- _What is required_
Reproduce the listing verbatim, starting at its first line and ending after the line containing "tap(30, 72)".

::: Provided material

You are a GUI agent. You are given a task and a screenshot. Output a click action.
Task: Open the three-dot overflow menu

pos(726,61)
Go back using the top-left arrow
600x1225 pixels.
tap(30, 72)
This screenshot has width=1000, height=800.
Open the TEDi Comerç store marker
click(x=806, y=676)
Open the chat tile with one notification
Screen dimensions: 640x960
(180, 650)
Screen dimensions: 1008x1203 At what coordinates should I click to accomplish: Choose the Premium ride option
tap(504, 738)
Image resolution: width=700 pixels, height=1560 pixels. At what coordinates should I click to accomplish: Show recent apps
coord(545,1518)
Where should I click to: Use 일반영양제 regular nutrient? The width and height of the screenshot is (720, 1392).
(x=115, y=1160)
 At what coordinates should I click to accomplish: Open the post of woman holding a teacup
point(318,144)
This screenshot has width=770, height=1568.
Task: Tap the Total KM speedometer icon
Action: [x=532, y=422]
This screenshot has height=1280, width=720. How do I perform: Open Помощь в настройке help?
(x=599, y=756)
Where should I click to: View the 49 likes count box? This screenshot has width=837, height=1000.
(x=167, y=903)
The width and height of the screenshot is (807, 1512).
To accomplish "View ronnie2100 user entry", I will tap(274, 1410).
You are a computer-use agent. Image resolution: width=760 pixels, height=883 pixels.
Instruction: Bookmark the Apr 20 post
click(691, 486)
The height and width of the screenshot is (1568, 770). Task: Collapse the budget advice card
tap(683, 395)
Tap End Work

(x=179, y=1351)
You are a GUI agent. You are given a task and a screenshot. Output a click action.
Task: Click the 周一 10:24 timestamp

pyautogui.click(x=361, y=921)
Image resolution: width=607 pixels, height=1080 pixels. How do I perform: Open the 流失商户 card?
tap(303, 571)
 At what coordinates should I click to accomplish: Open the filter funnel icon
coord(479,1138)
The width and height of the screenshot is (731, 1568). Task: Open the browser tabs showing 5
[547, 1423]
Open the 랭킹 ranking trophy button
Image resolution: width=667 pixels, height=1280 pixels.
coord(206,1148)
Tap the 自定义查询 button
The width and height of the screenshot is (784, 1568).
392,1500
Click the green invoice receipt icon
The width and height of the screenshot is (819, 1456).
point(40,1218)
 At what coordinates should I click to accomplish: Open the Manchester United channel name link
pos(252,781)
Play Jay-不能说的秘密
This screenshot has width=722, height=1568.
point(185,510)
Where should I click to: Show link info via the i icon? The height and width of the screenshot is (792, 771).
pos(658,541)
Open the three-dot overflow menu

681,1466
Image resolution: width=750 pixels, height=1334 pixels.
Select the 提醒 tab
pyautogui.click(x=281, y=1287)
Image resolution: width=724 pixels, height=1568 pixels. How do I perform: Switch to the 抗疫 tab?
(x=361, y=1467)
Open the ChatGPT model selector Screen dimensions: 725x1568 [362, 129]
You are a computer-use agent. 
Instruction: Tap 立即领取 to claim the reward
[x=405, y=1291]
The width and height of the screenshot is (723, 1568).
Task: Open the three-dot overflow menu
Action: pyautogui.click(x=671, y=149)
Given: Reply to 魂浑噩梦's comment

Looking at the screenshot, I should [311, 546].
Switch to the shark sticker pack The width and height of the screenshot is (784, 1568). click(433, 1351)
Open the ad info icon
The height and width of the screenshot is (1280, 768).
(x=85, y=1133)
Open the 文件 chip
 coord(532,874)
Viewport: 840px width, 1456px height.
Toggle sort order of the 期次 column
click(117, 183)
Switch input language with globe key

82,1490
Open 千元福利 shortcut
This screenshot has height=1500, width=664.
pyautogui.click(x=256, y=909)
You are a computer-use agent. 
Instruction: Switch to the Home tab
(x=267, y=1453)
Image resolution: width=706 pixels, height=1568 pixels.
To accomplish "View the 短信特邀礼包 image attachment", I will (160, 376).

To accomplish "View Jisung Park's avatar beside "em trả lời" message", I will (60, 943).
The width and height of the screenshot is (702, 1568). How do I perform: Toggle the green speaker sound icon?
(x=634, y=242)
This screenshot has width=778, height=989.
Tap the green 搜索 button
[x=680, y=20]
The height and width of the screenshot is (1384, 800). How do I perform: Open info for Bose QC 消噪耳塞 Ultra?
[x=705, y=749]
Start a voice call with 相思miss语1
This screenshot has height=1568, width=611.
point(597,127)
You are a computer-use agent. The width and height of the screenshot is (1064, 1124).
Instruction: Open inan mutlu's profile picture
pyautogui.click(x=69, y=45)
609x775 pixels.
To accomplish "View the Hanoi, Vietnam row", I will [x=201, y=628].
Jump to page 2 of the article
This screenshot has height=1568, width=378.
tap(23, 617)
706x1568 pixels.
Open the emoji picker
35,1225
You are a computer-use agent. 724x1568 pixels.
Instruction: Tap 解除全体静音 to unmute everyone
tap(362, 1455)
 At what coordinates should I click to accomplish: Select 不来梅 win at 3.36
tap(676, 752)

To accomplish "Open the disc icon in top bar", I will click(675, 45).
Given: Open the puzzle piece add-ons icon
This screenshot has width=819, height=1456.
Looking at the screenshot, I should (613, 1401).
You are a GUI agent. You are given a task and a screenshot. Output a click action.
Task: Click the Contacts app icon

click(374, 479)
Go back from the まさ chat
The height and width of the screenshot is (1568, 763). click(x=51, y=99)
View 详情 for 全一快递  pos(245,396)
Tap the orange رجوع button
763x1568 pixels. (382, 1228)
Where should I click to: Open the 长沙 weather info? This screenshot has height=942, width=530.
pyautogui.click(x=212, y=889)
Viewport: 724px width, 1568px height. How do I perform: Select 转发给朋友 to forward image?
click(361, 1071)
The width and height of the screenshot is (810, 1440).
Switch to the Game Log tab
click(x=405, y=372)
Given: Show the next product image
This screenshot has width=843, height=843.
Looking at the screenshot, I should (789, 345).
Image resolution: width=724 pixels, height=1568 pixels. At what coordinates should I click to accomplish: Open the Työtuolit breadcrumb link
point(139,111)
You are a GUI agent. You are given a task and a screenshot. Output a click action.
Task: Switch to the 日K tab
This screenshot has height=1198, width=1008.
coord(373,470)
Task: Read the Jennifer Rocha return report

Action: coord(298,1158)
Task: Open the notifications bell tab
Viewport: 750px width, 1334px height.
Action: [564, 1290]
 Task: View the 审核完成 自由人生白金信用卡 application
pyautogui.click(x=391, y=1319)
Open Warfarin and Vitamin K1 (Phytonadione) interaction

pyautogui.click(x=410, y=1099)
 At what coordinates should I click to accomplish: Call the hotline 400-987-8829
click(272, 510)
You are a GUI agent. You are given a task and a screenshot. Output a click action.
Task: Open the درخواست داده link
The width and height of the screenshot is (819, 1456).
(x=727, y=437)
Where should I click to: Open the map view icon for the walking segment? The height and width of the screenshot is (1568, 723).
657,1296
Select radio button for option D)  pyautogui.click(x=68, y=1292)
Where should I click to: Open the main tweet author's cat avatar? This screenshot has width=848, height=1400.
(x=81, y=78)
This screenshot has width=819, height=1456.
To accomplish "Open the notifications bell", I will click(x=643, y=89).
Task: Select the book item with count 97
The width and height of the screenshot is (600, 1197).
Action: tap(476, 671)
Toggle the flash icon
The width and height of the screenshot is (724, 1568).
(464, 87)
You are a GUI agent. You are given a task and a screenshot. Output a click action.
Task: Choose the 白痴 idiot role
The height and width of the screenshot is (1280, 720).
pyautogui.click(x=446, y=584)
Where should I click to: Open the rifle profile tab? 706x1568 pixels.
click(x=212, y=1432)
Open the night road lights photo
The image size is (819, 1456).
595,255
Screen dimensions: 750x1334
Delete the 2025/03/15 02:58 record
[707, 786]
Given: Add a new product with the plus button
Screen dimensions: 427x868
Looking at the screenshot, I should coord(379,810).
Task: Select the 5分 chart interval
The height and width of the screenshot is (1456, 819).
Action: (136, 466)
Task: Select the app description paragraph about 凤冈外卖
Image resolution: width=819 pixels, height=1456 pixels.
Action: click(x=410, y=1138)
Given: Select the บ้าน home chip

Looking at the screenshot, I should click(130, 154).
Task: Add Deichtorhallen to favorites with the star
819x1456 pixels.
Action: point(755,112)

::::::

- _Response_
You are a GUI agent. You are given a task and a screenshot. Output a click action.
Task: Open the three-dot overflow menu

pos(726,61)
Go back using the top-left arrow
600x1225 pixels.
tap(30, 72)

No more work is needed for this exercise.